Okay. So is that the crux of the issue? Is there a racial and age split here? Well, of course there is. That’s the dynamic of race relations in the America today.
Also not too surprising, party affiliation tends to be split among age and race — also representing the same statistical split we covered in focusing on the demographics of NFL fans.
In looking at these numbers, it’s actually not too unrealistic to draw the conclusion that the anthem protest controversy has played a role in NFL’s ratings taking a hit early in the 2016 season.
That can’t be the sole reason, right? There has to be other variables in play here.
Maybe the NFL itself is to blame for the decreased interest in its product. The league has not necessarily found itself as a popular figure among the American public. To conclude this wouldn’t be considered too much of a reach.
From the league’s handling of the Ray Rice domestic violence situation two years ago to how it seemingly covered up head trauma related to playing football, the NFL is in the midst of a bad PR cycle.
It’s a cycle that’s been further brought to the forefront in Will Smith’s Hollywood hit Concussion as well as multiple former NFL players speaking out against the league’s handling of Chronic traumatic encephalopathy (CTE) and other brain-related diseases (more on that here).
These are the same former players that are detailing (or whistle-blowing) about the widespread use of painkillers within the league.
As mainstream America becomes more conscious of the side effects of playing football, some are removing their children from the game itself. Who are we to say that these same parents are not losing interest in the professional product? That surely could be a part of it.
While there’s been a down-tick in off-field issues relating to players in the NFL, the league itself is still facing an image problem. It’s handling of the Deflategate scandal is a prime example of this.
Equally as important, the image of NFL players don’t necessarily fall in line with the image of professional athletes in other sports, primarily what we’re seeing within the confines of the NBA’s best.
When was the last time we heard Stephen Curry, LeBron James, Dwyane Wade, Anthony Davis, Kevin Durant or Russell Westbrook in the news for the wrong reason?

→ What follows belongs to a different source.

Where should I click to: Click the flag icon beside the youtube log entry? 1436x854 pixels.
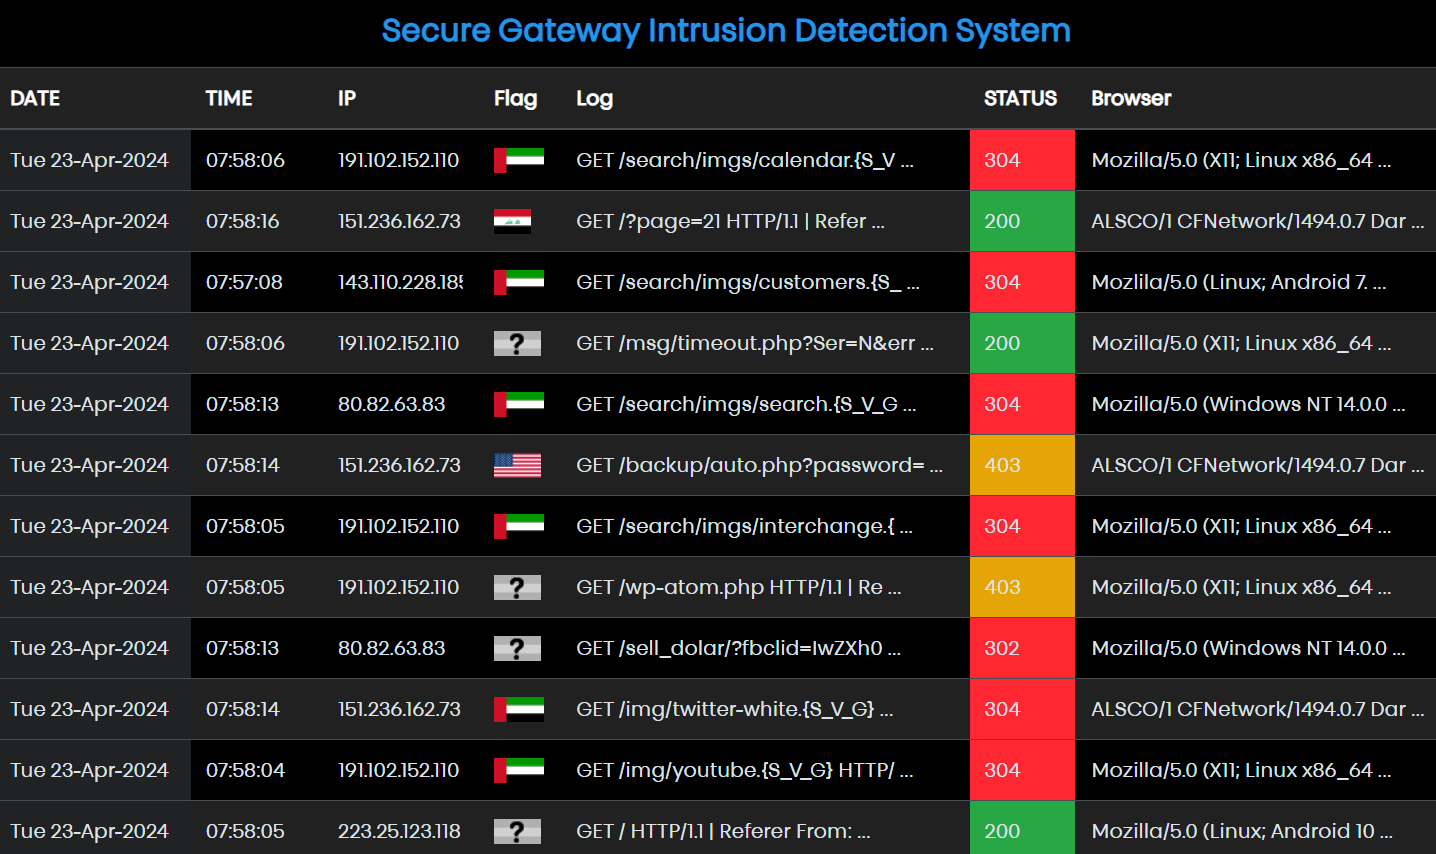tap(518, 770)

Heck, most of the coverage we’re seeing there focuses on all the good these stars do. From Westbrook surprising a single mother with a new car (watch here) to Curry donating his NBA MVP prize to charity, the image of NBA players is much stronger than those in the NFL. That’s a fact we simply can’t look past.

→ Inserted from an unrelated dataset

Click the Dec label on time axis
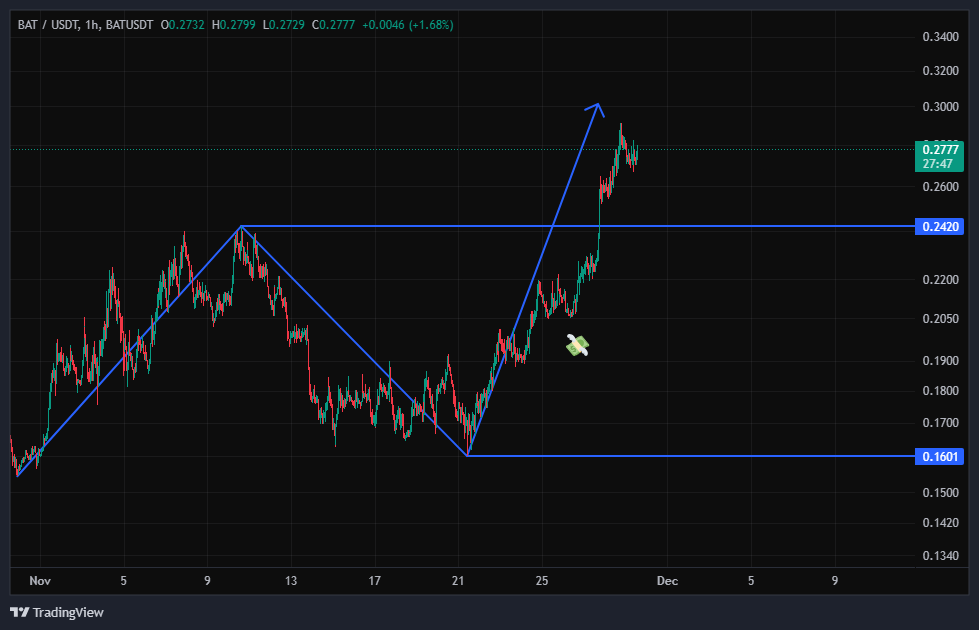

The overreaction element, however, could be the biggest outlier here. We’re two weeks into the NFL season. The data collected in this article and those of its ilk take into account a total of three games.
Could it be that the product itself is the reason viewership has dwindled? San Francisco’s win over Los Angeles being a prime example of this.
That wasn’t what we’d call an excellent football game. During a stretch at about the midway part of the game, the two combined for nine consecutive punts. Yeah, let’s tell the average NFL fan to watch that type of performance between two teams that combined to win three less games than the Carolina Panthers last season.
In the end, we are going to need a larger sample size to draw a final conclusion. With that said, all the factors listed above have likely played a role in NFL ratings taking a hit early this year.
We might want to point a finger at Kaepernick and all those taking part in the anthem protest. And there’s at least some statistical legitimacy behind that. But if your response to non-violent protest is to boycott a game you love, that’s pretty much on you.
The NFL will continue to dominate the ratings, and these players will continue to speak out against perceived inequality in the United States. Go ahead and watch Big Bang Theory instead. We’re pretty sure the NFL won’t be losing any sleep over it. Two weeks of mediocre ratings won’t change this.